Michelle no estaba segura a qué se refería Amanda, pero no importaba, solo sabía que aquello casi había terminado.

"Esta es la última vez", había dicho Amanda.

Tal vez las cosas fueran a estar bien, después de todo. Tal vez después de que ella hiciera lo que Amanda quería, las cosas iban a estar bien.

Saliendo de la casa, echó a andar lentamente hacia el cementerio.

June Pendleton permanecía muy quieta, contemplando fijamente la tela que estaba sobre su caballete.

Corno había llegado allí, no lo sabía.

Sin embargo allí estaba, aterrorizándola. Largo rato la había estado contemplando… era como si aquel cuadro la hubiera atrapado en quién sabe qué estado hipnótico.

Era el mismo cuadro que ella había encontrado en el armario.

Solo que ahora estaba terminado.

Lo contemplaba con absoluto horror, incapaz de captarlo totalmente.

El boceto era ahora una pintura completa.

Había dos personas, un hombre y una mujer.

La cara del hombre seguía oculta a la vista. Pero la cara de la mujer, no.

Era una cara hermosa, con pómulos altos, labios gruesos y frente despejada. Los ojos, verdes y brillantes, tenían forma de almendra y parecían reír.

El cuadro habría sido bello, salvo por dos cosas.

La mujer sangraba.

De su pecho y de su garganta brotaba sangre a raudales, que se derramaba por su cuerpo, goteando en el suelo. En contraste con la serena expresión del rostro, la sangre tenía una cualidad grotesca. Era casi como si la mujer no supiera que se estaba muriendo.

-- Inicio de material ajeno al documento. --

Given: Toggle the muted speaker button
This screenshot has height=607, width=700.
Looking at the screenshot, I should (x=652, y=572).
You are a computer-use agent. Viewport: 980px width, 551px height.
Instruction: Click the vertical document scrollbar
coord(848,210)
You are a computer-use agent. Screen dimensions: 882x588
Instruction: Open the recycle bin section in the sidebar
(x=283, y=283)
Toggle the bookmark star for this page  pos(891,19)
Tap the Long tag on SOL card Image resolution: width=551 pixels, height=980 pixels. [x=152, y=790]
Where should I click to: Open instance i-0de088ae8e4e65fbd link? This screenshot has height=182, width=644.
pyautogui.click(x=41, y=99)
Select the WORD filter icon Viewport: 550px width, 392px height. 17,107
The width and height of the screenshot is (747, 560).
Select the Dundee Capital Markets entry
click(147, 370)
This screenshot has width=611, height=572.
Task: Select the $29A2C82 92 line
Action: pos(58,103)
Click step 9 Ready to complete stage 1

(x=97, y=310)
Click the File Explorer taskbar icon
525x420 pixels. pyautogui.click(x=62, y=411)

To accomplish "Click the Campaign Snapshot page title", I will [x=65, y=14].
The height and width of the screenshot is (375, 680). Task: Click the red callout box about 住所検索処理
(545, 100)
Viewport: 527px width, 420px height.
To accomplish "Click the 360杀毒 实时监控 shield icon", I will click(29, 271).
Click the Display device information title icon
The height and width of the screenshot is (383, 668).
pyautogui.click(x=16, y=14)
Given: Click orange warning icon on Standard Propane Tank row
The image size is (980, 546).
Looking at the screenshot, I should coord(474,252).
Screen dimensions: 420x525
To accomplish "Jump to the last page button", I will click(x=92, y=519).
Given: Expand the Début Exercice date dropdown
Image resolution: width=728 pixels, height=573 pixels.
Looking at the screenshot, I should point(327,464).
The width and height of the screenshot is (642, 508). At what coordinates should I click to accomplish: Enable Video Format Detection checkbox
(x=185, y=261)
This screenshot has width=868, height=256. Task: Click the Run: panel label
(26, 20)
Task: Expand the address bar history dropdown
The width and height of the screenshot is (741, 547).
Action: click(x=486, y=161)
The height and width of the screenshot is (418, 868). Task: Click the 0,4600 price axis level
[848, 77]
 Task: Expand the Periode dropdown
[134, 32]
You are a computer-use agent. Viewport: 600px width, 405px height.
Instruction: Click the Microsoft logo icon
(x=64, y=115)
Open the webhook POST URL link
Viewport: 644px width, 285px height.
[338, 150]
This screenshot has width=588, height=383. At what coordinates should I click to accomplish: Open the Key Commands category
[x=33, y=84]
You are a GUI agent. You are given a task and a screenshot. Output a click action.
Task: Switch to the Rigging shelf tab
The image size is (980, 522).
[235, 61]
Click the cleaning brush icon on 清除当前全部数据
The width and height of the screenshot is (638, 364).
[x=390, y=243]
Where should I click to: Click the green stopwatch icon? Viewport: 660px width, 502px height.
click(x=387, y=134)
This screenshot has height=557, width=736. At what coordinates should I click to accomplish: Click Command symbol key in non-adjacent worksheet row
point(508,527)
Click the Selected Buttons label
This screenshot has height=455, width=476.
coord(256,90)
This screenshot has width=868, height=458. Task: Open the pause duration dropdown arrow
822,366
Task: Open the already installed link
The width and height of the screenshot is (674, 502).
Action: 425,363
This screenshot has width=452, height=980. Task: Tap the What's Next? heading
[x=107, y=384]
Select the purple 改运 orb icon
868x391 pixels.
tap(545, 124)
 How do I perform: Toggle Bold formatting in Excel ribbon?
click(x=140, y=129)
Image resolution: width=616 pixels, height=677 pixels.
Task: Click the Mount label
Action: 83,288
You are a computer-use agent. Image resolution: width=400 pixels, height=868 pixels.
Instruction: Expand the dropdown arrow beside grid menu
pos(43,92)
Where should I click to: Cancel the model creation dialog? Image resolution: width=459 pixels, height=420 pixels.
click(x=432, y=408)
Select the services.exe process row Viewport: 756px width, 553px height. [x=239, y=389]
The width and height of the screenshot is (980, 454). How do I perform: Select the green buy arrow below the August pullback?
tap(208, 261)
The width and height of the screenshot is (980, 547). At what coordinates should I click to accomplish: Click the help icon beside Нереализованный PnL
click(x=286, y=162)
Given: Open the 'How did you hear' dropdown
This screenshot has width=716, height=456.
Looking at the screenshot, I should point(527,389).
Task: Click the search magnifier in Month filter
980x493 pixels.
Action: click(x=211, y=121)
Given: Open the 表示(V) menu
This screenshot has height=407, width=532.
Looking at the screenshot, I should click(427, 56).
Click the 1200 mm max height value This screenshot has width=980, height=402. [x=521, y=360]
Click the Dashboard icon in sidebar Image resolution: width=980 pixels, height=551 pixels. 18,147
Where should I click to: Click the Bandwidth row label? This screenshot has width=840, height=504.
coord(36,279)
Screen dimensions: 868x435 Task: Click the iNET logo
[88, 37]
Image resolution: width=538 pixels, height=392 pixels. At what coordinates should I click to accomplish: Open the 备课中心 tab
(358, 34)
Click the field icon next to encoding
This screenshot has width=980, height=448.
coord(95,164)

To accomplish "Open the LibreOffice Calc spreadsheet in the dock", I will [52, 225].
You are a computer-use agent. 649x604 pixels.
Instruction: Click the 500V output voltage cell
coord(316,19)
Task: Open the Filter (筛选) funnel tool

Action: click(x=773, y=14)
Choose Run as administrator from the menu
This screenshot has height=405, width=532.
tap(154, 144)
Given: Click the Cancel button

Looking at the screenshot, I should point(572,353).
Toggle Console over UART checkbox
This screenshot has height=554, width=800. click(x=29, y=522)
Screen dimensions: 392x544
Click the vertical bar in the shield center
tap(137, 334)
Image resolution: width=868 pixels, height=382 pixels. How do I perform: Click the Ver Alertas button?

Y garabateado sobre el cuadro, en el mismo color carmesí de la sangre que brotaba de la mujer moribunda, había una sola palabra: ¡Prostituta!

A June le resultaba difícil mirar nada en el cuadro, salvo la cara de la mujer, pero mientras la observaba, tratando de desentrañarla, empezó a darse cuenta de que el trasfondo del cuadro, le resultaba conocido.

Era el estudio.

Allí estaban las ventanas, y más allá el océano. Las dos figuras se hallaban sobre un diván. June cruzó lentamente el estudio, hasta que su perspectiva de las ventanas y del mar fue la misma que se veía en la tela.

Miró en derredor, tratando de ubicar al diván del cuadro. Había estado un poco a la izquierda, separado de la pared, más o menos un metro y medio.

Comprendió dónde había estado antes de mirar en realidad.

La mancha.

La antigua mancha que ella había procurado limpiar con tanto empeño.